If you download a copy of a game off the internet, however, that’s piracy - and that’s what Nintendo sees happening here. The company told Kotaku that the Slippi mod “requires use of illegally copied versions of the game”, something which isn’t entirely true but something which also, realistically, was probably the primary method of acquisition of Melee for those planning to enter the tournament. Ripping your own GameCube games is surprisingly complicated, requiring either a hacked Wii or GameCube or a PC with a very specific older model DVD drive. On the flip side, given this was a tournament for the most hardcore of Smash fans who usually compete in face-to-face tournaments, they obviously own GameCube hardware and copies of the game.
Nevertheless, I’m surprised the organizers of The Big House didn’t see this coming from a mile off and simply focus on Smash Ultimate. Nintendo is famously aggressive about protecting its intellectual properties, and has often pursued borderline cases such as this. This seemed inevitable.
Let’s be clear, though: Nintendo doesn’t exactly come out of this looking good. It’s fair to say that not all companies would’ve taken Nintendo’s path on this. Capcom has turned a blind eye to many a bit of emulated competition in older Street Fighter games, at least before it started re-releasing them. Nintendo’s aggression here is not towards a huge company, but to a group of fans, and the state of those #SaveSmash and #FreeMelee hashtags on Twitter show what a mess this has caused. In this sense, the solution is arguably worse than the problem Nintendo perceived in the first place.
Back when Nintendo tried to shut down the Evo 2013 Melee tournament, the company was simply being, frankly, a dick. It was a corporation applying a sledgehammer to a situation more deserving of a chisel. The company didn’t understand the community or see any value in eSports. The fan outrage there was justified and useful. Combined with meetings with Evo’s organizers, the decision was overturned, and it really marked a turning point in Nintendo seeing value in these sorts of events. That was real hardware with no legally dubious implications, however - it is worlds apart from this.
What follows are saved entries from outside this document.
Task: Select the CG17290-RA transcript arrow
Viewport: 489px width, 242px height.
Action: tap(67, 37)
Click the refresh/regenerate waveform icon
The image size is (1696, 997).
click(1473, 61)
The sense of victimhood the Smash community and particularly Melee players feel is understandable. They’ve often had a crap time, and they’ve delivered quality tournaments often with a fraction of the official support other games enjoy. Feeling under-appreciated can have you seeing unfairness everywhere, however, leading to things like meltdowns over Evo applying the same one-game principle to Smash as every other franchise. This is another case where energy would probably be better focused elsewhere, rather than screaming until blue in the face on Twitter about an issue on which the company is unlikely to change its mind.
For starters, of course, there is the community’s own house. In July, Nintendo had to publicly condemn the community for allegations of widespread abuse and sexual misconduct at Smash events. To the community’s credit, it was fast to eject the accused, but the echoes of this are likely still reverberating. Nintendo’s support of Smash eSports has always been shaky, but if anything could’ve undone the slow progress of recent years, it’s the revelations of early 2020.
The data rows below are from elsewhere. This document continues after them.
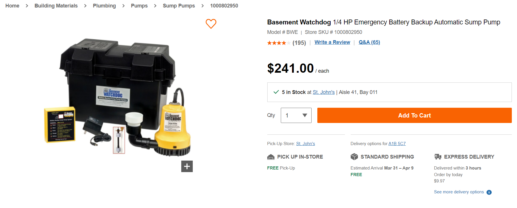Click the info icon beside delivery options
The width and height of the screenshot is (517, 208).
[x=489, y=192]
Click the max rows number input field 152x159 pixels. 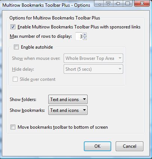(x=79, y=36)
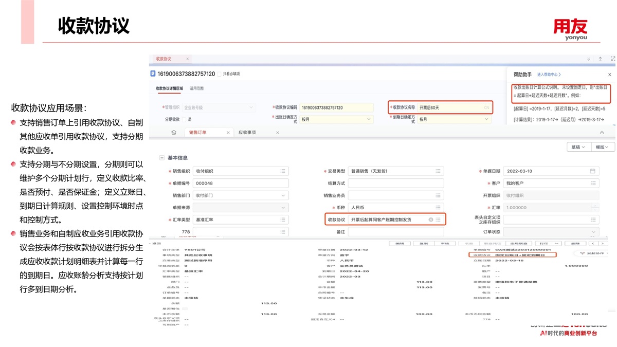Open the 草稿 dropdown button
The image size is (617, 347).
click(x=577, y=147)
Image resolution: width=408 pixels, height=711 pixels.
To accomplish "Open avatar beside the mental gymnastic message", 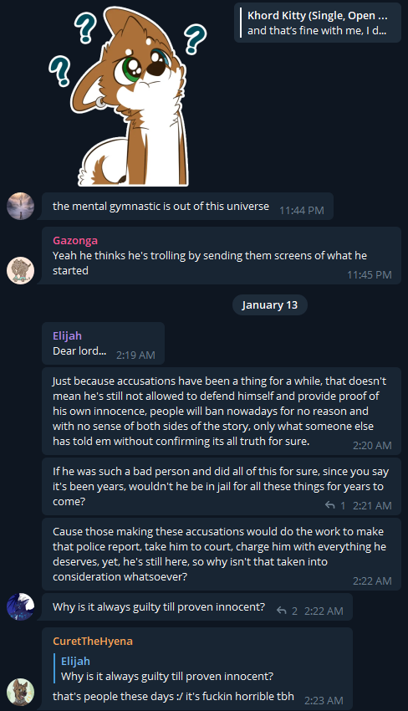I will tap(20, 207).
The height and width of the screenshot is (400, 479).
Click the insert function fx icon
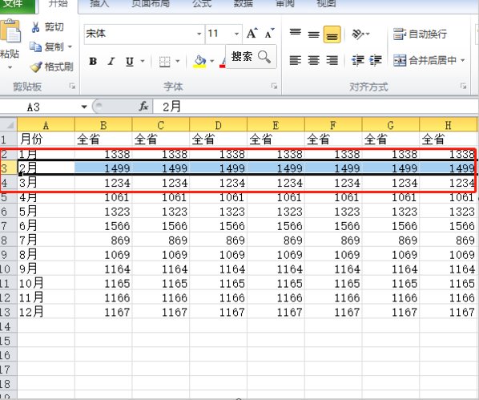(143, 107)
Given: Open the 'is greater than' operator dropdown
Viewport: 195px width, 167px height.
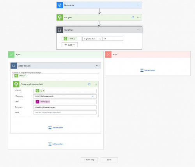Looking at the screenshot, I should click(x=92, y=39).
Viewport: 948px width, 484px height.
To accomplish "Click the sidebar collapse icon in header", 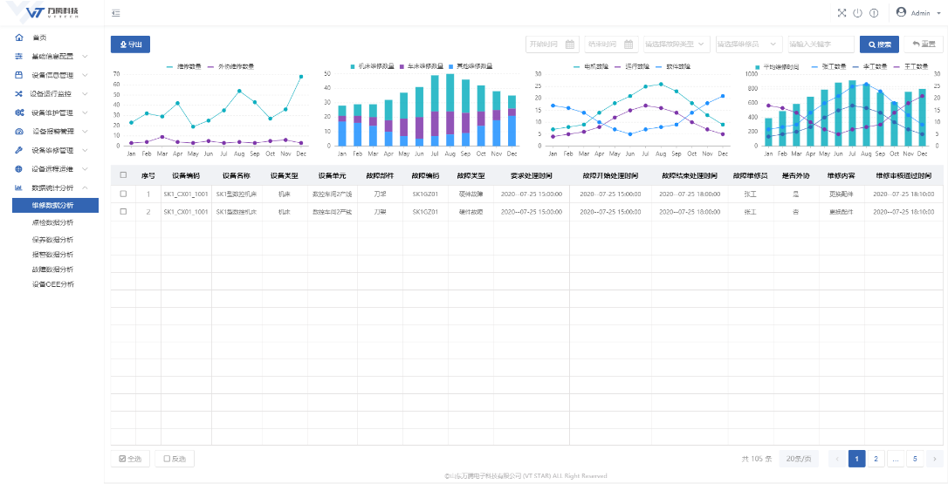I will click(116, 13).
Fans would also do well to speak to something Nintendo understands. As a company, it values money, and sales. While threatening to boycott might move the needle a little, what would arguably move it more is to ask for the true recognition Melee needs. Nintendo has now released a slightly-enhanced version of a GameCube game, officially emulated, in Super Mario Sunshine. We are now arguably closer to an official online, modern Melee re-release than we have ever been. If you want to Free Melee, you should probably ask for that.